Source: The Economist
Nov 5th 2009
An outspoken scientist is dumped, leaving the government in a mess
“THE Nutty Professor”, as David Nutt is known in the Sun and other newspapers, has never been far from controversy. As chairman of the government’s Advisory Council on the Misuse of Drugs (ACMD), Mr Nutt, who heads Bristol University’s psychopharmacology unit, issued reports on narcotics and recommended where each should be placed on Britain’s three-point scale of harmfulness. Such is the seething state of the drugs debate that more or less anything he said was guaranteed to enrage somebody.
Most recently he managed to upset Alan Johnson, the home secretary, who promptly sacked him on October 30th. His offence was to have repeated his view that cannabis and ecstasy are both less harmful than the government implies in its classification of them. Cannabis, currently class B, and ecstasy, class A, should both be demoted to class C, he said, adding for good measure that both were less harmful than alcohol and tobacco.

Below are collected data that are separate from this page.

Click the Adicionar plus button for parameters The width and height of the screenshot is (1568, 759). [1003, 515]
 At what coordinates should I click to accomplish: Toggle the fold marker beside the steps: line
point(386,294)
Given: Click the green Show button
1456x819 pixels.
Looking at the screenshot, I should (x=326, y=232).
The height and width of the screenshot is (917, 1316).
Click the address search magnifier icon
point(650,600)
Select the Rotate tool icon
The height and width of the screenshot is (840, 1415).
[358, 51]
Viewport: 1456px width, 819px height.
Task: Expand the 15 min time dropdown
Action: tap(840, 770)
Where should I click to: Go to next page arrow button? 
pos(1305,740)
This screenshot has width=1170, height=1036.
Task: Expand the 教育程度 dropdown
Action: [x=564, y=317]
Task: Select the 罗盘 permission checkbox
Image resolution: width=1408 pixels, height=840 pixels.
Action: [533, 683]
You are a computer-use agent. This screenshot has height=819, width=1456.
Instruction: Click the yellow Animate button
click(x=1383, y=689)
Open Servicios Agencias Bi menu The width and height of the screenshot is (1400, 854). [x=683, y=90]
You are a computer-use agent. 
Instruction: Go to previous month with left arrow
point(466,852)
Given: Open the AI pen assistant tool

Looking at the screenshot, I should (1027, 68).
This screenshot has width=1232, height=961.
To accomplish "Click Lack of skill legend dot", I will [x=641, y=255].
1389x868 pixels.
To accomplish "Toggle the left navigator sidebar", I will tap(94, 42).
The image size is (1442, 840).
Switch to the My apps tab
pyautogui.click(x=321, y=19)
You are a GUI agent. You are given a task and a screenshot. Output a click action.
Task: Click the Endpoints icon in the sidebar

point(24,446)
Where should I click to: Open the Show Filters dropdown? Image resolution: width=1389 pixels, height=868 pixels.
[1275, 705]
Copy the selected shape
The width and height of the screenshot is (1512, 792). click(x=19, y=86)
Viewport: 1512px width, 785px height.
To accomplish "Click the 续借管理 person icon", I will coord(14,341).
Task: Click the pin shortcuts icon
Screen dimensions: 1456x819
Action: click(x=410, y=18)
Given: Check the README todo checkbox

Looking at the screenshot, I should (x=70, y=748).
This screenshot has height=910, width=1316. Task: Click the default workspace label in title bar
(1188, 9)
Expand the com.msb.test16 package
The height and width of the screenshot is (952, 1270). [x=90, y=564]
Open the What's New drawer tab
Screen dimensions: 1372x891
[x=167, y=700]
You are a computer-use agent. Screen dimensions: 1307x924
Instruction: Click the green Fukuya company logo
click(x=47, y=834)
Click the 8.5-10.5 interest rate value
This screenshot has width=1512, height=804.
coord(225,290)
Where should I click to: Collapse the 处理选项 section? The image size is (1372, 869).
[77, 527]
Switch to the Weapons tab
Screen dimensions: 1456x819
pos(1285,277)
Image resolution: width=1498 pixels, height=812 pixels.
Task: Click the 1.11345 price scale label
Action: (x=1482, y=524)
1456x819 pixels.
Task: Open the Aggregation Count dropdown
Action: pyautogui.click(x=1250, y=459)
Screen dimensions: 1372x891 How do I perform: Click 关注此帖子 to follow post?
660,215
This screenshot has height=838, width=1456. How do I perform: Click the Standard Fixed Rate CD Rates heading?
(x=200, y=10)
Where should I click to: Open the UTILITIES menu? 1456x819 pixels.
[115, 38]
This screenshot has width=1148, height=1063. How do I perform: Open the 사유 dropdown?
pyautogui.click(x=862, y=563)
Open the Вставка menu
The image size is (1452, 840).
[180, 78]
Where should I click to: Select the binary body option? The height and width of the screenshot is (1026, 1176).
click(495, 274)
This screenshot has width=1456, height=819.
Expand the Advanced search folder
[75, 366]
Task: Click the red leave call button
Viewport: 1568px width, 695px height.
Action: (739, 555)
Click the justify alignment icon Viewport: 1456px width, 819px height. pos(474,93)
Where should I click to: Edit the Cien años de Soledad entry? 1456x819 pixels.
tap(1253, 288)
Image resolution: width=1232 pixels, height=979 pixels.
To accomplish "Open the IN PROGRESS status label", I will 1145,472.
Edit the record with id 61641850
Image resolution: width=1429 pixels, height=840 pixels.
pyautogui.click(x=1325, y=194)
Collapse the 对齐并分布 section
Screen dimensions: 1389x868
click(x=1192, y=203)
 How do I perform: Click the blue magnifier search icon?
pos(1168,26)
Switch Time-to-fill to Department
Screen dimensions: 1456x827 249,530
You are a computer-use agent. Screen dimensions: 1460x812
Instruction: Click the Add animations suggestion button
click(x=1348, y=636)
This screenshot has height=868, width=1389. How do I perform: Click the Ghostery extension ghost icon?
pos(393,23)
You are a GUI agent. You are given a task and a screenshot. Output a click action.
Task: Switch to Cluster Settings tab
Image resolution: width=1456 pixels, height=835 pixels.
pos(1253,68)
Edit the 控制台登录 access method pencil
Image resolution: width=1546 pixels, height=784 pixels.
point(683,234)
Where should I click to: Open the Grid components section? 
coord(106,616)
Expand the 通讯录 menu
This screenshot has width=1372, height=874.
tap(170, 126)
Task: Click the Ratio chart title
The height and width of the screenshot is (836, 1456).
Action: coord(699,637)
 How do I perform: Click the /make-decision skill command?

His comments about cannabis, which Mr Johnson described as part of a “campaign” against government policy, were made in a lecture at King’s College London in July, which was published as a pamphlet last month. It followed an article in the racy Journal of Psychopharmacology in January, in which Mr Nutt upset ministers by comparing the risk of taking ecstasy with the risk of riding horses, a pursuit that claims a few deaths each year. Both lecture and article represented Mr Nutt’s personal views and were clearly billed as such.
The government insists that the professor was sacked not for his scientific views but for overstepping the boundary between advising government and criticising it. But lecturing and publishing papers is hardly something that a full-time academic can give up when he takes on an (unpaid) advisory role. Anger has spread beyond the drugs world: Lord Drayson, the science minister, sent a private e-mail to Downing Street asking if the “big mistake” of Mr Nutt’s dismissal could be reversed (it could not), and many of science’s great and good have voiced their dismay.
Two more of the 31-member ACMD have since resigned in protest, and at least five others are said to be wavering. Mr Johnson is due to meet remaining members on November 10th to explain himself. Unless he manages to reassure them, other scientific jobs in government may prove harder to fill. By coincidence, the chief scientific adviser to the Home Office is to step down early next year. That job, like many across government, looks decidedly less appealing now.
In the meantime, who would want to take Mr Nutt’s place? Even before the latest fiasco the job was wretched. The ACMD’s recent reports on cannabis and ecstasy were dismissed by ministers before they were published. Following his article on ecstasy and riding, Mr Nutt was told by the home secretary of the day, Jacqui Smith, to apologise to the families of ecstasy victims for his “insensitivity”. (He may have enjoyed her own comically insincere apology last month for over-claiming thousands of pounds in expenses. Ironically for someone who repeatedly turned a deaf ear to the ACMD, she said that she had only been following the recommendations of advisers.)
Unfortunately, the Conservatives are unlikely to handle things very differently if they win power next spring. David Cameron, who leads them, spoke out as a backbencher in favour of reclassifying ecstasy but has now clammed up. His party says only that Mr Nutt should have been sacked sooner. Amid the squabbling, important work is being neglected.
One of the ACMD members to resign was Les King, an expert on Spice, a “herbal high” which is not banned but many think should be. His departure means that work on it has stalled. Not for the first time in the war on drugs, public safety is taking a back seat.